[Opening Records supplied section]

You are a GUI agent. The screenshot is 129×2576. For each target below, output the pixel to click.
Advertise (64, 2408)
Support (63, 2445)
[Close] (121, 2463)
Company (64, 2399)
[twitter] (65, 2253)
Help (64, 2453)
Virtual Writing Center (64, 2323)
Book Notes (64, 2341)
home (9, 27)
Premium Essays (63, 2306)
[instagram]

[Closing Records supplied section]

[Task statement] Your answer must be the line holding "Virtual Writing Center (64, 2323)" plus every later line to the end of the records, copied exactly.

[Solution to this problem]
Virtual Writing Center (64, 2323)
Book Notes (64, 2341)
home (9, 27)
Premium Essays (63, 2306)
[instagram]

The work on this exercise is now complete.